Varying problem size
--------------------

This benchmark varies the size of the computational domain and records the runtime per iteration. It is executed on a single machine with 24 CPU cores and an NVidia Tesla P100 GPU.

We run the same model code with all Veros backends (``numpy``, ``numpy-mpi``, ``jax``, ``jax-mpi``, ``jax-gpu``) and PyOM2 (``fortran``, ``fortran-mpi``).


.. figure:: /_images/benchmarks/acc_scaling_size.png
   :width: 500px
   :align: center


.. figure:: /_images/benchmarks/acc_scaling_size_speedup.png
   :width: 500px
   :align: center


As a rule of thumb, we find that JAX is about as fast as Fortran on CPU, with NumPy being about 4x slower. GPUs are a competitive alternative to CPUs, as long as the problem fits into GPU memory.

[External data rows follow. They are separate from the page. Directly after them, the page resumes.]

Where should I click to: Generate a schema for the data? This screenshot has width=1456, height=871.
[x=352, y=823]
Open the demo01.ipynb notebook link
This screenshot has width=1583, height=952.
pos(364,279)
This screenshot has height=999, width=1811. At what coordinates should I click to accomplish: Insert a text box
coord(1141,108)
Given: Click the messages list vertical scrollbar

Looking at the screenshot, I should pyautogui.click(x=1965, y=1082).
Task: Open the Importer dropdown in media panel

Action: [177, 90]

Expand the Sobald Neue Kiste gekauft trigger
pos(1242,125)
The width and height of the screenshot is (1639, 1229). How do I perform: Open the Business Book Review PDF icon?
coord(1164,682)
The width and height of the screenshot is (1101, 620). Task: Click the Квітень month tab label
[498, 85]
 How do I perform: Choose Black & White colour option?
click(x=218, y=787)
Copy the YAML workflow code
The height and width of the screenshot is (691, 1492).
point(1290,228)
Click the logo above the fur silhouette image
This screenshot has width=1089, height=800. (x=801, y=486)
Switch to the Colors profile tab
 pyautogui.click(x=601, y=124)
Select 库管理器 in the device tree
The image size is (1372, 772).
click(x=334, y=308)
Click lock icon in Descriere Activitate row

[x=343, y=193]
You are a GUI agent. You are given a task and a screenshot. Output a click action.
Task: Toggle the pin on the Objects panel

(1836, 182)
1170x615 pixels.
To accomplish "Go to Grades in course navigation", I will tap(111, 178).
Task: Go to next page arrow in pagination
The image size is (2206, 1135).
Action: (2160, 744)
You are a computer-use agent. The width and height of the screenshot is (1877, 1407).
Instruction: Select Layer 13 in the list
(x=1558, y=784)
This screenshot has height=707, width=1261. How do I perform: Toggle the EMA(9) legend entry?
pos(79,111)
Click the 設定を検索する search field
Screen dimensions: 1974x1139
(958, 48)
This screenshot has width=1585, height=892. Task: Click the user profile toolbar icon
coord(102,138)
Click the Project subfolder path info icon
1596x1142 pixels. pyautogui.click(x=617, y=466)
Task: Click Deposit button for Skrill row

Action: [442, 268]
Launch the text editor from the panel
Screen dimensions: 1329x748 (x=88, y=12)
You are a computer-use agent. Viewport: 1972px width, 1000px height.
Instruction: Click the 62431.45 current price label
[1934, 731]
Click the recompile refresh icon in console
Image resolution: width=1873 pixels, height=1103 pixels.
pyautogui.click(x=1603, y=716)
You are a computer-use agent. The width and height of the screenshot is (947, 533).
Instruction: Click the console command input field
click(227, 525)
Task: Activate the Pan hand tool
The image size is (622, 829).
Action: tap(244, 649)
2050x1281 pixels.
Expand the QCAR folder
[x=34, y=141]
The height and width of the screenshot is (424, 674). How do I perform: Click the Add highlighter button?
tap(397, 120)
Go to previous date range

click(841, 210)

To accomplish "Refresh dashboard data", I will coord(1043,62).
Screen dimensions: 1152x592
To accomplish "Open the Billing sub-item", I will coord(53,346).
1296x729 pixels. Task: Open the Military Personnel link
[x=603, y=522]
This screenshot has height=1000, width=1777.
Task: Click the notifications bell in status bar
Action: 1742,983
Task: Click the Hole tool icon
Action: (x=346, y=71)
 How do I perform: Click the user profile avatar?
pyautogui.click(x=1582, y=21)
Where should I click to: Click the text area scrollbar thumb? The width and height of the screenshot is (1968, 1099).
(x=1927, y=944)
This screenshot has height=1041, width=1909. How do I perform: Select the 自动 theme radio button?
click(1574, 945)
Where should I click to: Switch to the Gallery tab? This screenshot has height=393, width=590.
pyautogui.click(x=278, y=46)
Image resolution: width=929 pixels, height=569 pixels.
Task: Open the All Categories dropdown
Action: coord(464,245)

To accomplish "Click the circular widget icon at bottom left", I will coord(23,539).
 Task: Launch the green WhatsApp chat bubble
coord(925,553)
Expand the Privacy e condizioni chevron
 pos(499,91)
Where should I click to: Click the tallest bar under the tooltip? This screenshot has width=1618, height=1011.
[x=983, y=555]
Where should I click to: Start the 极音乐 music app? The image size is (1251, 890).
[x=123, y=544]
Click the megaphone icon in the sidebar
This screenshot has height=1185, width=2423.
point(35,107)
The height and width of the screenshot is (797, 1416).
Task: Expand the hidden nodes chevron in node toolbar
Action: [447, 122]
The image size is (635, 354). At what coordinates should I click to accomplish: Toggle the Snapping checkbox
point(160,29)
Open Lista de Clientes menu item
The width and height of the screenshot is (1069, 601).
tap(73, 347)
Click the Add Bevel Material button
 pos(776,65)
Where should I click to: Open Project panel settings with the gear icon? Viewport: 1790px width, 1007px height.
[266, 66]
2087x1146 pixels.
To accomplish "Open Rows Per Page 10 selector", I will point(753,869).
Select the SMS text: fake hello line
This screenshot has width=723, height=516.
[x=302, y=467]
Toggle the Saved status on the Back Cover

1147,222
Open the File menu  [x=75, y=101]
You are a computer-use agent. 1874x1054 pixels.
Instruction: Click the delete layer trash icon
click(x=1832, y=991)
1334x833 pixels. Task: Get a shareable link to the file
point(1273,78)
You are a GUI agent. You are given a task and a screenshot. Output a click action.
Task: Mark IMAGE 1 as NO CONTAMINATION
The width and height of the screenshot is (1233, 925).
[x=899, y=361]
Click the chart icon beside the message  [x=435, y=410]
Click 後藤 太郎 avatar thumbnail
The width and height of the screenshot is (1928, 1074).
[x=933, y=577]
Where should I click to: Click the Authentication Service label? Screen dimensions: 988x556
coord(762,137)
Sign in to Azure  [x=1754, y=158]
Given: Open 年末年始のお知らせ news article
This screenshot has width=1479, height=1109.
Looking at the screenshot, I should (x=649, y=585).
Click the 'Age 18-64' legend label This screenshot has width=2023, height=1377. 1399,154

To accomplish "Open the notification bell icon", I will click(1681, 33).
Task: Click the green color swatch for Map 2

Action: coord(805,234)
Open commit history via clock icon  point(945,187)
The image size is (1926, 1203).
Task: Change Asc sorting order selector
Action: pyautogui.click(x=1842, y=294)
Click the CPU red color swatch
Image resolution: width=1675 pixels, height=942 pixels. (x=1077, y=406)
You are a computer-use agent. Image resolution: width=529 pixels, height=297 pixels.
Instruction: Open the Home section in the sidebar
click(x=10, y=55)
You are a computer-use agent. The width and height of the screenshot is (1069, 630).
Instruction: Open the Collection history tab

Varying number of MPI processes
-------------------------------

In this benchmark, Veros and PyOM2 run for a fixed problem size, but varying number of processes. This allows us to check how both models scale with increased CPU count. The problem size corresponds to :doc:`1 degree global resolution </reference/setups/1deg>`.

It is executed on the `DC³ <https://www.nbi.ku.dk/english/research/pice/dc3/>`__ cluster. Each cluster node contains 16 CPUs.

.. figure:: /_images/benchmarks/acc_scaling_nproc.png
   :width: 500px
   :align: center


We see that both Veros and PyOM2 scale well with increasing number of processes, even for this moderate problem size. JAX performance is comparable to Fortran.